SIM — Sociedad Internacional Misionera
Etiopía

Equipando y animando a los creyentes perseguidos

22 de septiembre de 2016·Etiopía

Una pareja sudafricana está proporcionando la Palabra de Dios y esperanza a aquellos que huyen de la persecución.

Kobus y Reinette (no son sus nombres reales) han estado trabajando con refugiados eritreos durante casi diez años y actualmente trabajan entre eritreos en Etiopía.

“Los servimos en los campos de refugiados, y luego servimos a este grupo de personas en su totalidad en los diferentes lugares”, dijo Kobus, añadiendo que sus ministerios principales son la plantación de iglesias, el discipulado, la distribución de Biblias en el idioma tigrinya de los eritreos y ayudarles a aprender maneras de apoyarse financieramente en los campos.

“Tiene un gran impacto, la distribución de Biblias, más que en otros lugares que he visto. Tienen una gran reverencia por investigar por sí mismos y no solo escuchar sermones. Muchas, muchas personas vienen a Cristo solo a través de la lectura de la Biblia”, dijo.

Kobus es un fabricante de tiendas, utilizando las oportunidades creadas por su trabajo por contrato para ministrar donde Dios los envíe. Aparte de su ministerio asignado, Reinette también educa en casa a sus tres hijos.

Desde 2002, el gobierno de Eritrea ha permitido solo cuatro grupos religiosos: cristianos ortodoxos eritreos, católicos romanos, luteranos evangélicos y musulmanes sunitas. Otros grupos deben registrarse para practicar u operar, pero el gobierno se ha negado a registrar a ninguno. Aquellos atrapados practicando o hablando por otras creencias son encarcelados por términos no especificados y generalmente no son liberados a menos que nieguen a Cristo. Muchos mueren en prisión, sus familias nunca sabiendo qué sucedió o quizás incluso por qué su ser querido sufrió.

“Es ilegal reunirse y compartir el evangelio y orar juntos en Eritrea”, dijo Kobus, añadiendo que no se permite a los cristianos reunirse, orar o testificar. “No saben lo que es cantar en grupo”.

Aunque escapan de la persecución, los refugiados aún enfrentan desánimo y dificultades. Los campos proporcionan comida y refugio, pero los refugiados no pueden trabajar, abrir cuentas bancarias o obtener visas para comenzar una vida en otro lugar.

“Algunos de los chicos con los que estoy trabajando allí han estado en esos campos de refugiados durante diez años. Diez años. Así que pierdes la esperanza de ir a algún lugar; estás atrapado allí, y eso es todo. Y los campos de refugiados son lugares muy, muy difíciles. Hay comida mínima, y es un lugar para dormir, pero son miles de personas agrupadas sin ser productivas, así que eso solo genera injusticia”, dijo Kobus.
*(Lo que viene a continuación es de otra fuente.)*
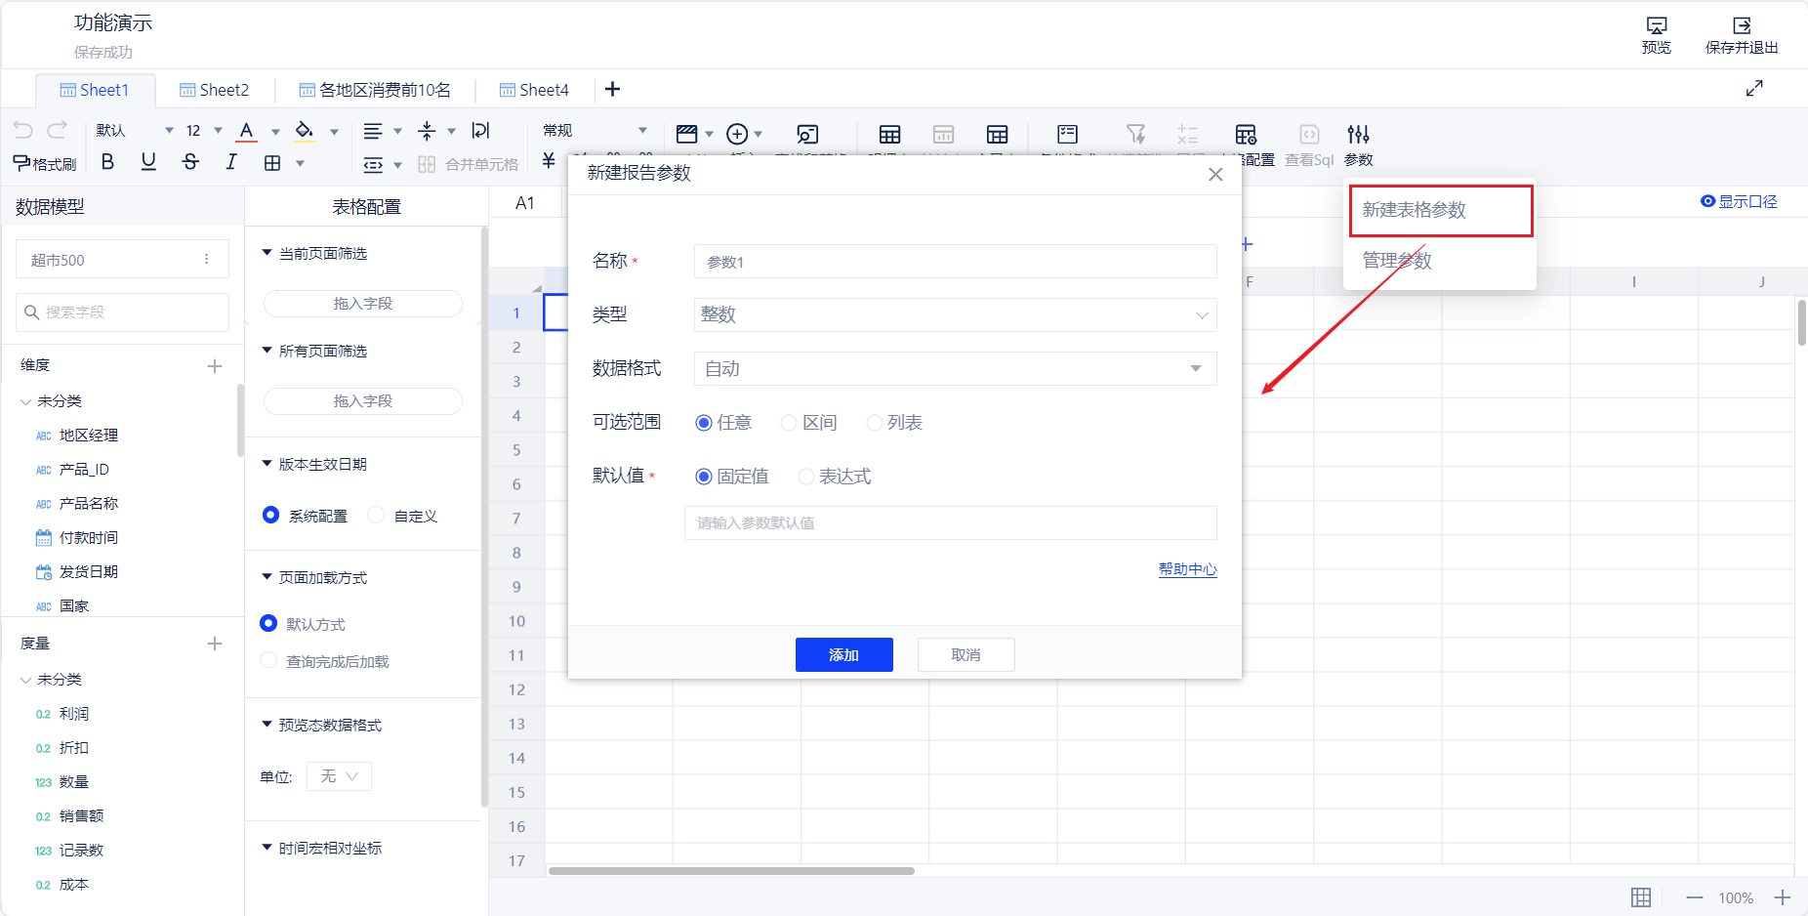1808x916 pixels.
Task: Collapse the 当前页面筛选 section
Action: click(267, 253)
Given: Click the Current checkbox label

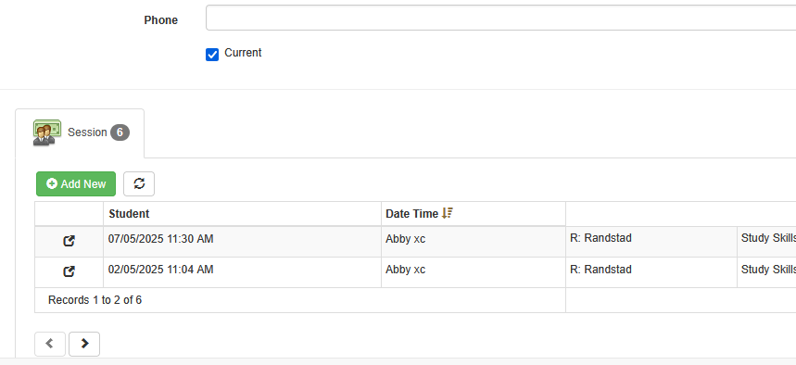Looking at the screenshot, I should [x=243, y=53].
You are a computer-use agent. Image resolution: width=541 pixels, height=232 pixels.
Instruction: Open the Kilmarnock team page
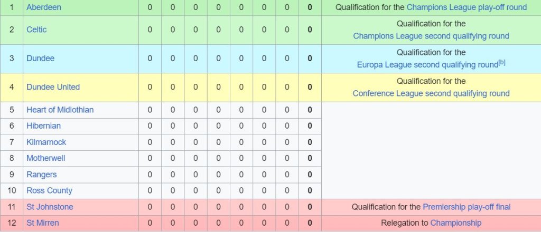pyautogui.click(x=46, y=142)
“Muchos de ellos son personas calificadas. En nuestra iglesia, tenemos doctores, tenemos ingenieros, tenemos contadores y soldados, así que la depresión es un problema clave. La lucha es por la esperanza. No puedo subrayar esto lo suficiente: la lucha es por la esperanza para el futuro”.

Por Brian Heffron, periodista misionero de SIM SA


Por favor, oren:

  • por los refugiados para que escuchen y abracen la esperanza de Cristo
  • por el trabajo de Kobus para que continúe proporcionando oportunidades y recursos para su ministerio
  • por los creyentes eritreos para que crezcan en posiciones de liderazgo y discipulen a otros
  • para que más trabajadores y apoyadores lean sobre la situación eritreana y escuchen el llamado de Dios para su involucramiento

Corrección: Una versión anterior de esta historia erróneamente declaró su relación con SIM SA. El escritor lamenta el error.